Which brings us to the ultimate argument for perdurance—the work itself. Even a suicide note is a kind of evasion of death, a protraction, and Houellebecq’s novels, no doubt called “dark” in marketing meetings, are actually light-bearing, life-sustaining fictions, mostly because they’re damn funny. “The novel form is not conceived for depicting indifference or nothingness,” the narrator of Whatever remarks. “A flatter, more terse and dreary discourse would need to be invented.” Houellebecq has somehow found that discourse, and it turns out to be terse, but not nearly so dreary as the world it probes.

The “platform” of this novel’s title is not just Eldorador Aphrodite’s plan for dominating the sex tourist industry. Late in the book Michel describes a childhood memory, hiking in the mountains and climbing an electricity pylon to a dangerously high platform, the descent from which seems suddenly terrifying.

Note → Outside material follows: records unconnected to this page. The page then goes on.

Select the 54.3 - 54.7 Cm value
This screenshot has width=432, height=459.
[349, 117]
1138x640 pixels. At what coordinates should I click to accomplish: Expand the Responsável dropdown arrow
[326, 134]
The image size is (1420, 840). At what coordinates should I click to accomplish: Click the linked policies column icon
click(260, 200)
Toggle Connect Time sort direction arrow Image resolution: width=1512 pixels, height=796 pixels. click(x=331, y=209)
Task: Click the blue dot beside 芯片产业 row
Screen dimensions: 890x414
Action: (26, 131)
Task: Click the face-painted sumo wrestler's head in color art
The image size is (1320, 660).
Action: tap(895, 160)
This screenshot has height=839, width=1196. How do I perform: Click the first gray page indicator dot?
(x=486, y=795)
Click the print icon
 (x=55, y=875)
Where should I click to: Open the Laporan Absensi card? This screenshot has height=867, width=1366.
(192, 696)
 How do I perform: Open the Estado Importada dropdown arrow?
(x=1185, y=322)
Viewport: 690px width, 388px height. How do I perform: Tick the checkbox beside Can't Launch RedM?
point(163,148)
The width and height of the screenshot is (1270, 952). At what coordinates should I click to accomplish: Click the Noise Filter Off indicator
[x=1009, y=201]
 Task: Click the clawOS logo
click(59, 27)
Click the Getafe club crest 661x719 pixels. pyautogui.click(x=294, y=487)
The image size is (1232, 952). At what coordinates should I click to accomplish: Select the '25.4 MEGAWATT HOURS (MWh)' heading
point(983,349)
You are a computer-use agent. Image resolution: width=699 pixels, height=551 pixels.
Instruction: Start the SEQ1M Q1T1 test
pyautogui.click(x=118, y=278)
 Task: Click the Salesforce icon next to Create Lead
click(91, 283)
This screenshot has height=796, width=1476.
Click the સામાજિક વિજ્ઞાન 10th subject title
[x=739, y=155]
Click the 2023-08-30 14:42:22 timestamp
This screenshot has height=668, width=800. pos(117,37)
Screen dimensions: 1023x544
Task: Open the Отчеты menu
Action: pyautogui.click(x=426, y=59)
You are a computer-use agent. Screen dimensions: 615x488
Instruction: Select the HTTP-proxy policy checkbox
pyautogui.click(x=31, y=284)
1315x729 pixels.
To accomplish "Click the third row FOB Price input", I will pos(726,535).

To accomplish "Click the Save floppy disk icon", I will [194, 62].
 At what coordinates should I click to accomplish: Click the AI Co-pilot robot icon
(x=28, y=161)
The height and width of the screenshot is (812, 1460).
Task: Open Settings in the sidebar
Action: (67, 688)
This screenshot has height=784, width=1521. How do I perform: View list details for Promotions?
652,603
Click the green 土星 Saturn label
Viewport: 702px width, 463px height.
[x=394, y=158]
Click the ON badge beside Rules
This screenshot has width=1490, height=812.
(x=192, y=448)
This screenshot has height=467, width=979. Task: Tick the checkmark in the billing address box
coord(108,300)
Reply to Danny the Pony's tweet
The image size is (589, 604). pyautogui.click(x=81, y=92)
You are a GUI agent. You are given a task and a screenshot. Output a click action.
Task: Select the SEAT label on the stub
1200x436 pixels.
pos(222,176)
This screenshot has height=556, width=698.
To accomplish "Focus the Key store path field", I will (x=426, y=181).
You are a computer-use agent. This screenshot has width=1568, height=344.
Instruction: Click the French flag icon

The mountain ranges stretched as far as the eye could see, crowned with eternal snows. It would have been much simpler to stay there, or to jump. I was stopped, in extremis, by the thought of being crushed; but otherwise, I think I could have rejoiced endlessly in my flight.

It would be tempting to call this boy the West, caught between Icarus and St. Simeon, trapped, rapturous. The scandal of Houellebecq, if there is one, is not the porn or the Muslim-baiting. It’s the paralysis, the inertia, which forces us to devour ourselves and the world with us. Meanwhile we maintain our delusions with hypocritical tact and lip service to notions of equality we have no intention of enacting. We could rejoice, though not endlessly, in flight. It would maybe free us from that sound we cannot escape, the sound of us, our woeful ruminative mooing.